Возвращение семьи и даже с детьми явно подтверждало, что война нашим народом будет выиграна. Это своеобразный барометр. В данном случае он стоял на ЯСНО /для нас/. И в Полярном стало веселей. Появились дети. Сколько ласки оказалось в наших, ка­жется, загрубелых сердцах. Их, детей, пока было очень мало.

Каждый из нас, идущий мимо ребёнка, невольно смотрит в его сторону и чему-то улыбается. Может быть, в эти минута он думает о своих ребятишках, которых уже не видит 3-й год, о же­не, о её, хорошо запомнившихся ласках, о её теплом плече, о её участии в сегодняшней войне. 0 её моральной поддержке в его суровой холостяцкой жизни. Многие из нас стали носить в карма­нах нехитрые гостинцы: печенье, галеты и даже шоколад. Все это с необычайной нежностью, стараясь никого не обидеть, отдавали первому попавшемуся мальчишке иди девочке. В это время с пита­нием у нас было хорошо. Правда, в магазинах не было ничего, но мы получали допайки, а семьи получали продукты в части. Наши гостинцы детям не были подачками. Они были подарками. Они были гостинцем.

А сколько радости в семье офицера, где вернулась жена. Можно утверждать, что сегодняшний счастливый «глава семьи» ни­когда раньше так не ухаживал за своей женой, даже тогда, когда она была девушкой. Сейчас он ей все внимание, всё для неё. То, накопившееся, неизрасходованное, они друг другу отдавали целиком сразу все. И мы завидовали им обоим. И были счастливы, когда кто-нибудь из "молодых" приглашали нас на чашку чая.

Во-первых, как тогда было принято, мы в гости не шли с пустыми руками. И как бы хозяйка не отказывалась, всё остава­лось на кухне. За столом мы творили чудеса. Порой трудно было узнать кого-то из нас, так он разговорится, такие вещи начина­ет рассказывать, такие открывает таланты. И всё ради тепла это­го дома, этой сейчас удивительно привлекательной хозяйки, един­ственной женщины сегодня за этим столом. Потом обязательно тан­цы. Хозяйка в танцах не должна кому-либо отдавать своё предпочтение, даже мужу. Бедная жена! Она обязана была станцевать, хо­тя бы один раз с каждым из нас. А нас набиралось порой 6-7 че­ловек, а иногда и больше.
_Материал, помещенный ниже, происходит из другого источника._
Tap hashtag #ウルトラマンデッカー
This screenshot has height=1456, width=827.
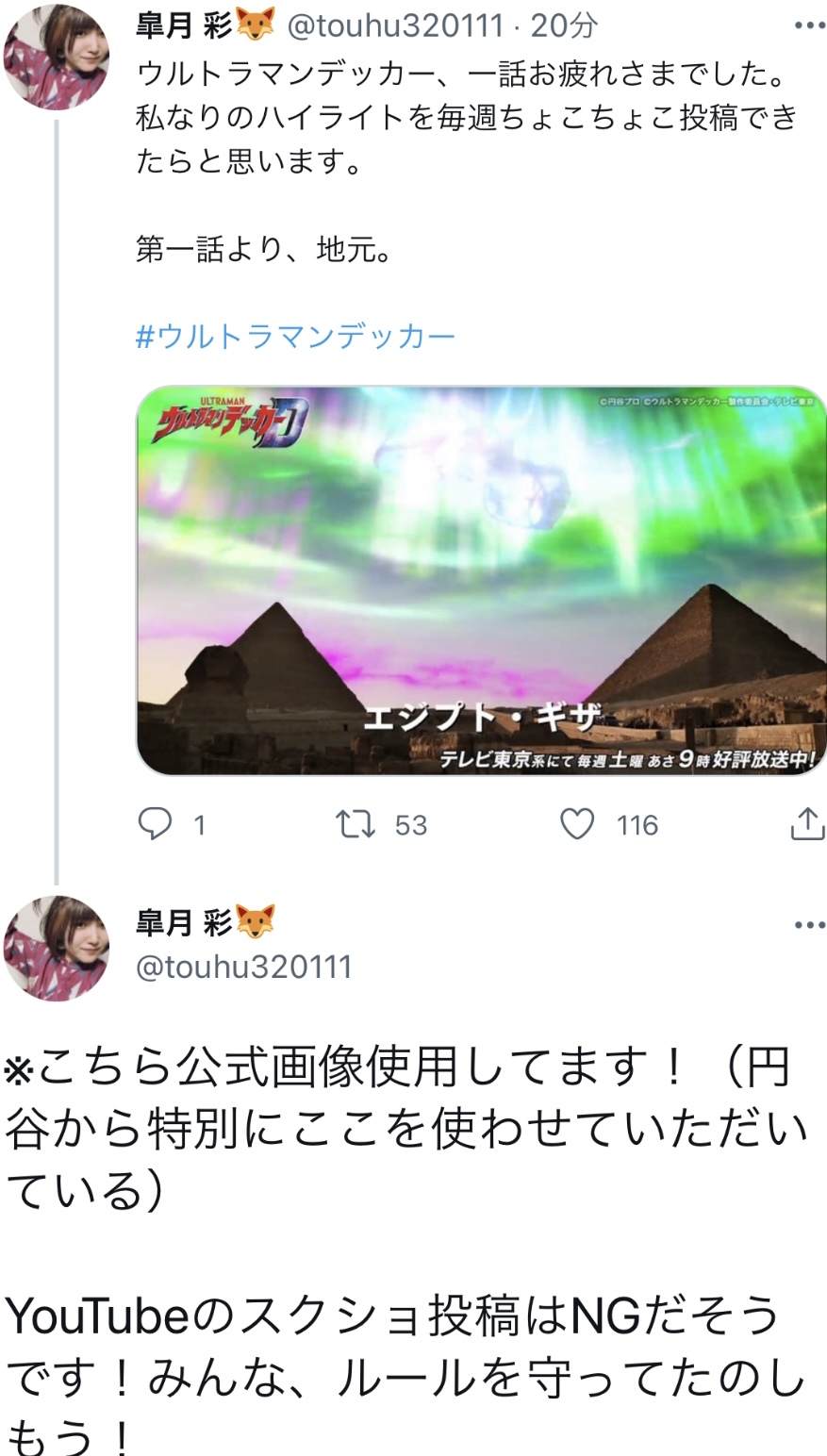coord(295,337)
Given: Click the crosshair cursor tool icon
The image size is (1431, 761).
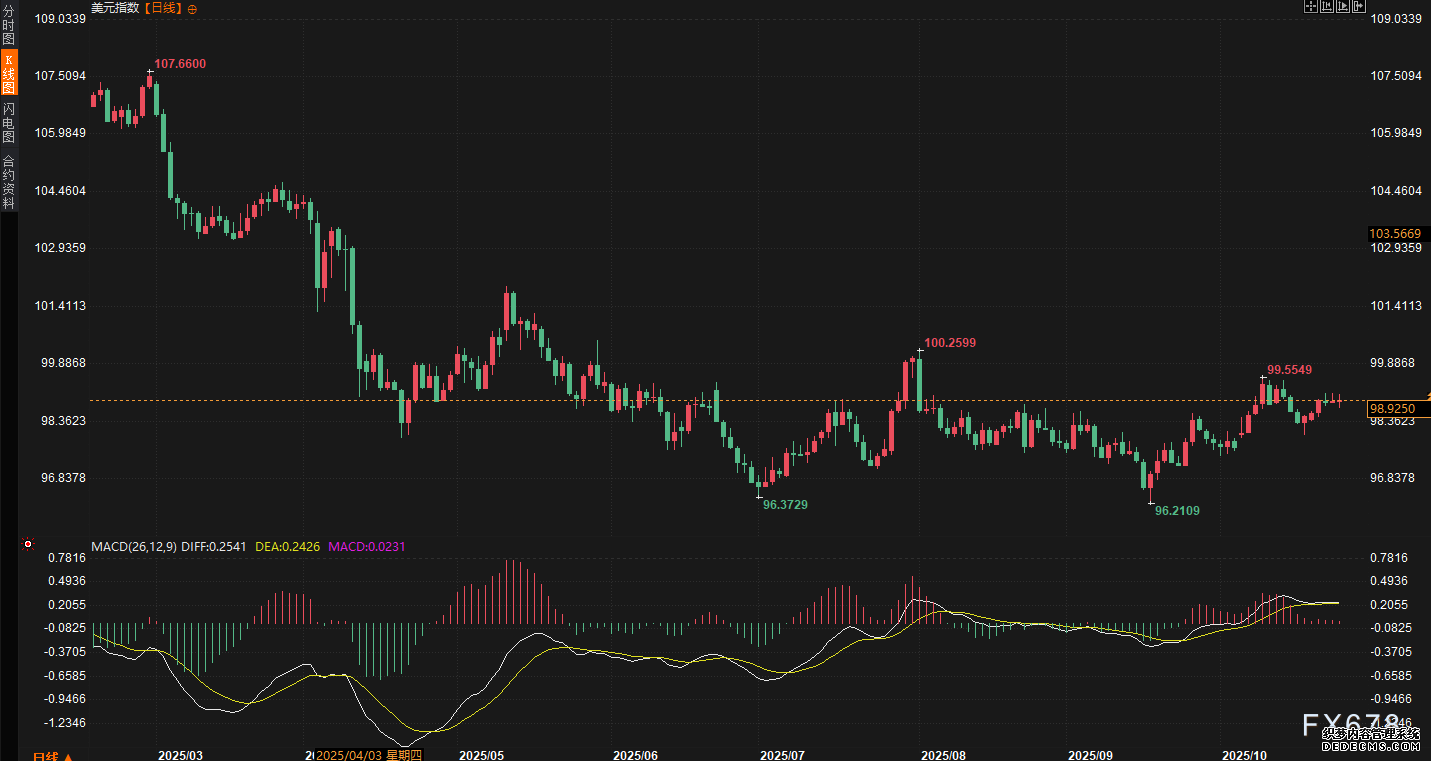Looking at the screenshot, I should [x=1311, y=7].
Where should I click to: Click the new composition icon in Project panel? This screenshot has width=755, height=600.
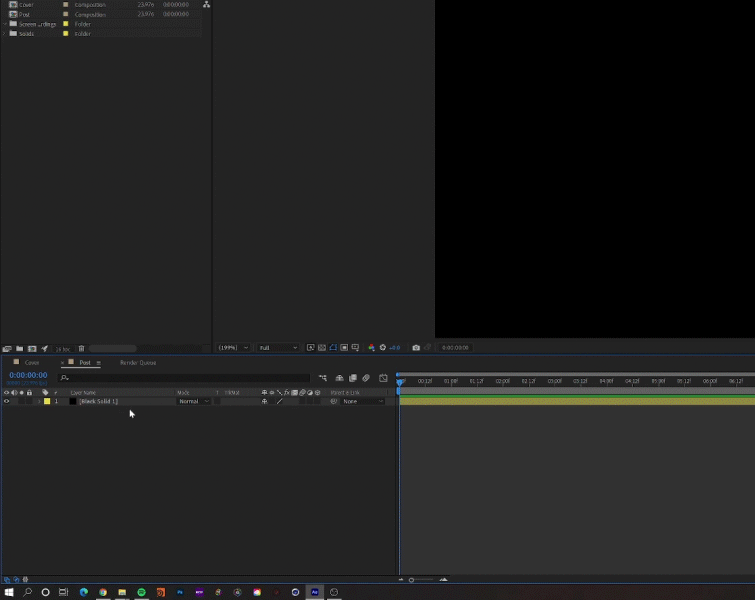(32, 348)
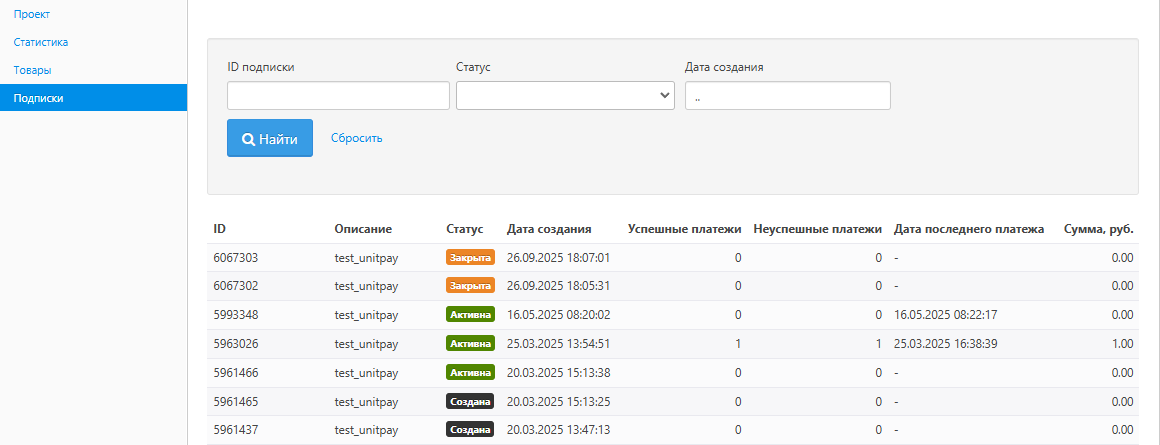This screenshot has height=445, width=1160.
Task: Click the Дата создания date field
Action: point(787,95)
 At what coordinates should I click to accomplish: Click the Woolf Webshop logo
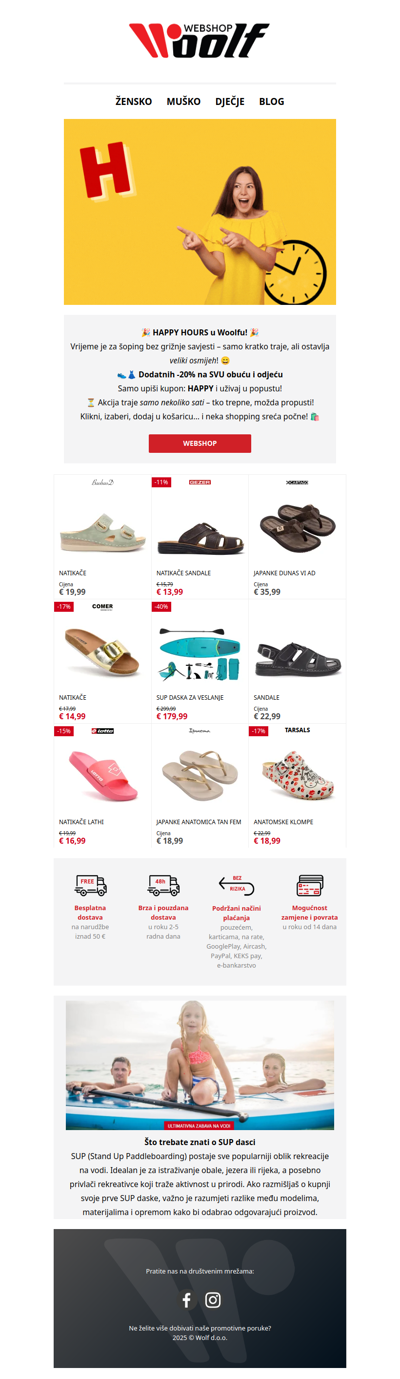click(200, 41)
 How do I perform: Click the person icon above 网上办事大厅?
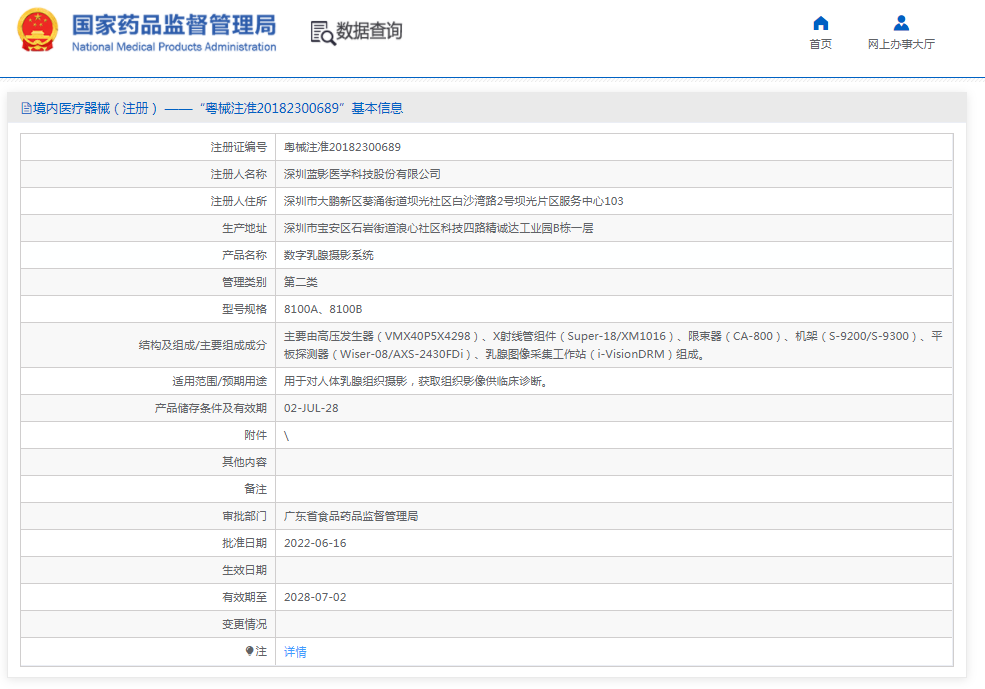click(901, 23)
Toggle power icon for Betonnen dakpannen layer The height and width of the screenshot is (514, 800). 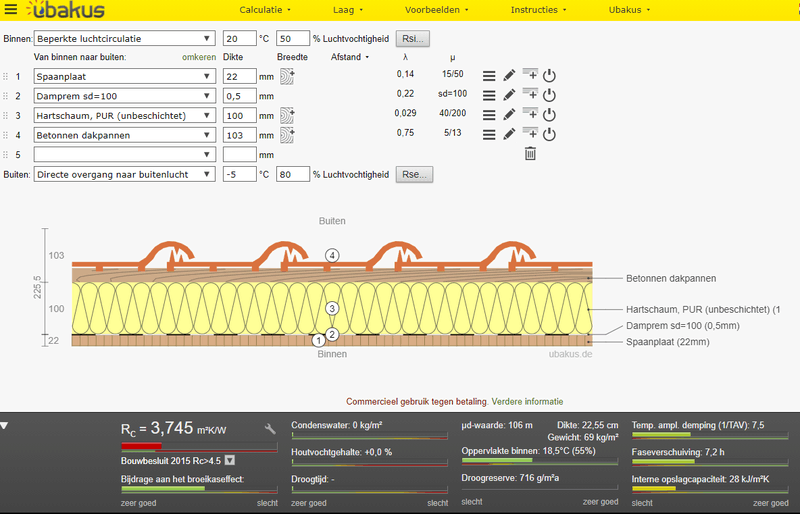(x=549, y=134)
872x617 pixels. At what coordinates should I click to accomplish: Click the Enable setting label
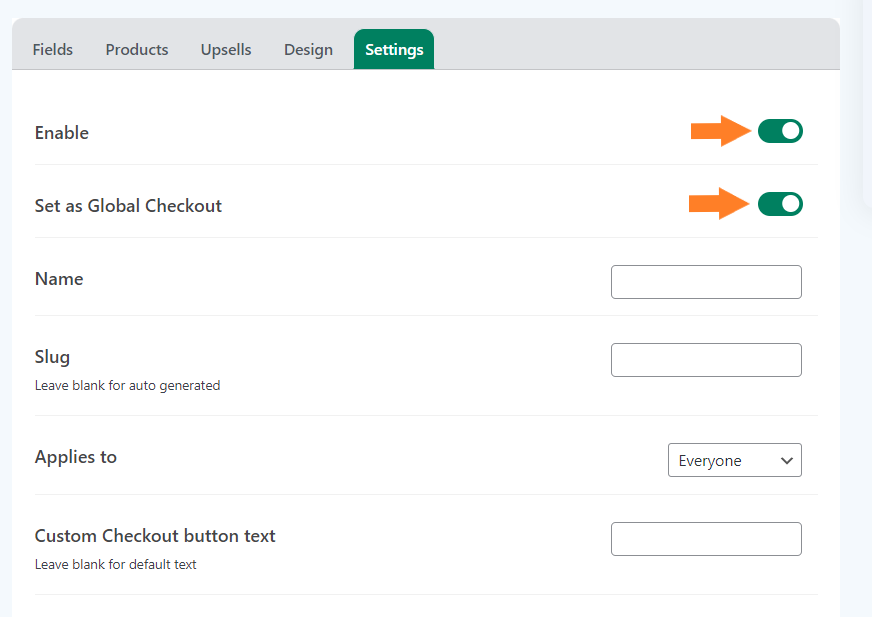(x=62, y=133)
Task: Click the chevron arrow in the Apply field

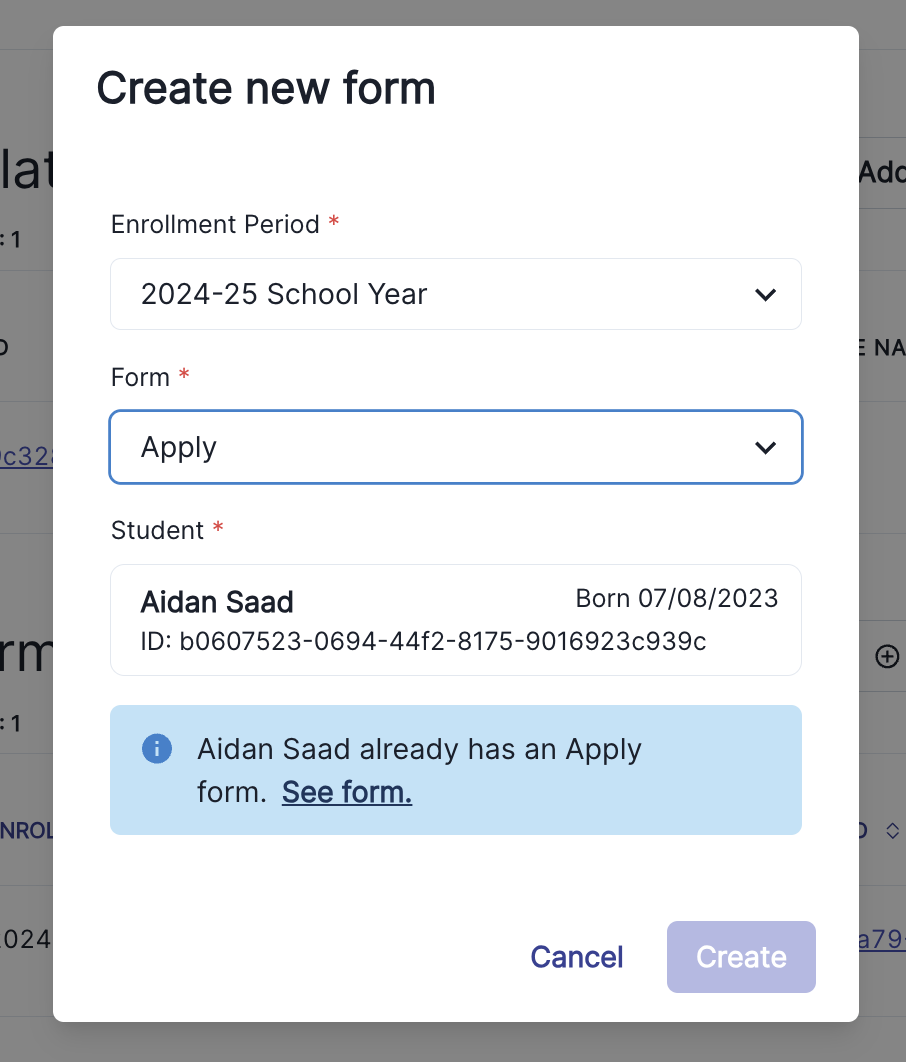Action: click(x=766, y=447)

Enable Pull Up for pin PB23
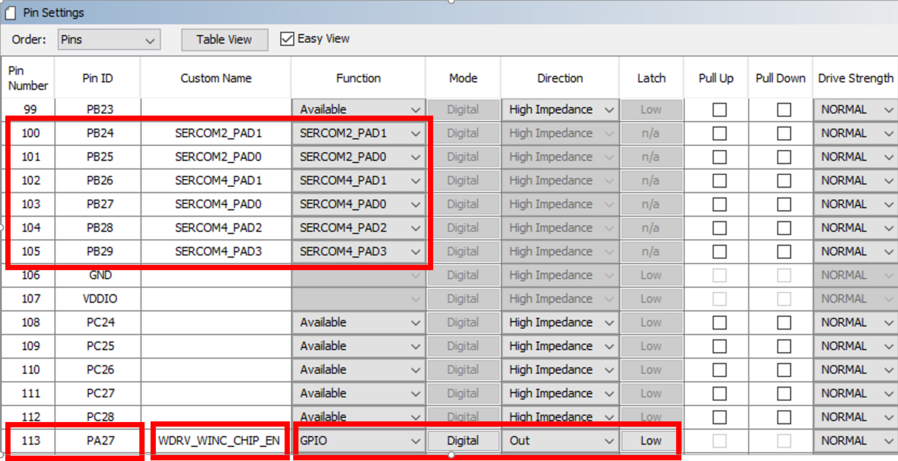coord(719,110)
Заканчивалось всё традиционным чаепитием. Если был самовар, то эта процедура удлинялась, так как одного самовара не хватало. Такой вкусный был кипяток в этом самоваре. Расста­вались и расходились какими-то умиротворёнными, довольными и легкими. Как будто мы всё свое тяжелое оставили там, за этим затемнённым окном.

Такие вечера, правда, очень редкие, приносили в наши души столько теплоты и надежды, что многие дни потом, после, ни одна печаль, ни одна тягостная дума долго не могла осесть в нас. Это было, как весна. Весна в наших сердцах, растерявших за войн представление о временах года.